REQUIRED TASK: Reproduce the material verbatim, from its first line through the line containing "coord(548,87)", with both ends included.

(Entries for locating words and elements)
## BEGIN

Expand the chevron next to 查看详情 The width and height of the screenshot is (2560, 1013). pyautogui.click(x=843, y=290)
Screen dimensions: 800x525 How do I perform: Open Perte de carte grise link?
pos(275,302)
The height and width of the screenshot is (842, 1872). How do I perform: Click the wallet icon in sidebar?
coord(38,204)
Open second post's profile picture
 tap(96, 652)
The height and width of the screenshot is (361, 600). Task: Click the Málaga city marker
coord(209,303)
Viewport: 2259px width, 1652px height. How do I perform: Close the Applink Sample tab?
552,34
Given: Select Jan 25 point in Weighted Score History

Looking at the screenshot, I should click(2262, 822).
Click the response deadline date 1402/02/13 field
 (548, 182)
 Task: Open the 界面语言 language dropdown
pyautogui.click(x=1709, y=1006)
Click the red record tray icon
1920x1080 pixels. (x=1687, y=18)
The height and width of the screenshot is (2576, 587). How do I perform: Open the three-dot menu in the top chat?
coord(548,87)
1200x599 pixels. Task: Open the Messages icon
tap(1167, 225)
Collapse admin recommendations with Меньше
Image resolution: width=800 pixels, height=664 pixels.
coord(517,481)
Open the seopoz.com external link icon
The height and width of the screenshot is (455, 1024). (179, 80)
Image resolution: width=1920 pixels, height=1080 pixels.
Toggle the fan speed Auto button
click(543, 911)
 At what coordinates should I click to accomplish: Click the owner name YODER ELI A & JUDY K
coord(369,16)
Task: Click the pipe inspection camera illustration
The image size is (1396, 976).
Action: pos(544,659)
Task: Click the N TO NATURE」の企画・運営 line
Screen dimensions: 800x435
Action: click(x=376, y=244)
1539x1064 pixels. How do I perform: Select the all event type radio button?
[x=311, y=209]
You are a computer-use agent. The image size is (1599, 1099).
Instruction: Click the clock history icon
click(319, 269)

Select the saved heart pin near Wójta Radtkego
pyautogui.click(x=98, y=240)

## END

ANSWER TO THIS EXERCISE:
Expand the chevron next to 查看详情 The width and height of the screenshot is (2560, 1013). pyautogui.click(x=843, y=290)
Screen dimensions: 800x525 How do I perform: Open Perte de carte grise link?
pos(275,302)
The height and width of the screenshot is (842, 1872). How do I perform: Click the wallet icon in sidebar?
coord(38,204)
Open second post's profile picture
 tap(96, 652)
The height and width of the screenshot is (361, 600). Task: Click the Málaga city marker
coord(209,303)
Viewport: 2259px width, 1652px height. How do I perform: Close the Applink Sample tab?
552,34
Given: Select Jan 25 point in Weighted Score History

Looking at the screenshot, I should click(2262, 822).
Click the response deadline date 1402/02/13 field
 (548, 182)
 Task: Open the 界面语言 language dropdown
pyautogui.click(x=1709, y=1006)
Click the red record tray icon
1920x1080 pixels. (x=1687, y=18)
The height and width of the screenshot is (2576, 587). How do I perform: Open the three-dot menu in the top chat?
coord(548,87)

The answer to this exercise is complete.